Columna de opinión de Jairo Ramírez 
16 de julio de 2015

Popayán es una de las ciudades con los más altos índices de desempleo en Colombia, y en donde a consecuencia de esto abunda el trabajo informal.

Tambiensomosdescarados

Foto del www.elpais.com.co

Impresiona ver a los motorratones con las "trabas", la presión y el estigma que les ha generado la Alcaldía, los medios y la Secretaría de Tránsito, ver que siguen en la lucha día a día por conseguir el sustento para sus familias, no por gusto al llevar un casco en su brazo o por tener una moto y "sacarla a producir" sino por las escasas fuentes de empleo en la ciudad y el departamento, que tienen en este momento a más de 3.000 de ellos recorriendo las calles de la "ciudad blanca".

Entre estas personas tengo un ejemplo que saca pecho por las "efectivas" gestiones de la actual alcaldía y gobernación: Holmes Eduardo Sánchez, electricista de profesión y mototaxista por necesidad, se suma a cientos de trabajadores que a pesar de tener una especialización, un técnico o un conocimiento en una labor tienen que subirse a una moto y ganarse el pan, porque en lo que realmente ellos son útiles o expertos no pueden desempeñarse.
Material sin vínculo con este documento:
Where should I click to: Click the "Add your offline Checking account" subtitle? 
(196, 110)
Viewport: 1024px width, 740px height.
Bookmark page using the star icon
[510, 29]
Sánchez considera que su actual trabajo no es ilegal, porque no está robando ni haciendo daño a nadie. A esto me sumo porque tiene razón, él no está cometiendo un delito, en cambio está ayudando a la movilización de muchos ciudadanos, que encuentran en personas como Holmes, una rápida y efectiva manera de movilizarse hacia su lugar de trabajo o estudio.

Pero el gobierno no piensa lo mismo, la Ley 769 de 2002 dicta: "Se establecerán sanciones al conductor de motocicleta que decida utilizar su vehículo para el transporte público de pasajeros". Posterior a esta norma, el Congreso dispuso otro artículo para "deshacerse del problema" dejando el fenómeno del mototaxismo a cada municipio para que tomen las medidas correspondientes.

A partir de la entrada en vigencia de este artículo, en ciudades como Pasto han intentado negociar con los mototaxistas, o en Valledupar y Sincelejo han realizado normas para restringir la circulación de motos.

Pero en Popayán tuvieron el descaro al amenazar acabar esta práctica y dejar a miles de familias sin un sustento, descaro de restringir a las motos con parrillero en el centro y descaro de implementar una patética norma en la que prácticamente "el motociclista tiene que indicar un parentesco con su acompañante, de lo contrario le será aplicado un comparendo", en lugar de dar una solución eficaz.

En primer lugar no implementan acciones verdaderas y tajantes si en serio quisieran acabar con el mototaxismo, solamente aplican "pañitos de agua tibia" para aparentar una buena gestión. En segundo lugar, no acaban con el principal síntoma de esta problemática, no hacen esfuerzo por mitigar o reducir el desempleo, se han descuidado y han dejado que las industrias del norte del Cauca se llenen de trabajadores provenientes del Valle y no generan nuevas fuentes de empleo en la ciudad.

Un descaro, de la administración actual, de la Secretaría de Tránsito y de la Gobernación, porque no hacen ni lo uno ni lo otro. Vienen elecciones y viviremos una vez más las promesas que vociferan los candidatos para mejorar esta ciudad, veremos de nuevo los "mercaditos" o "la lechona en las reuniones" para convencer con migajas al pueblo mientras ellos se llevan toda la torta. Ojalá por fin ayudemos a gente como los mototaxistas con nuestra gestión en las urnas y también dejemos de ser descarados.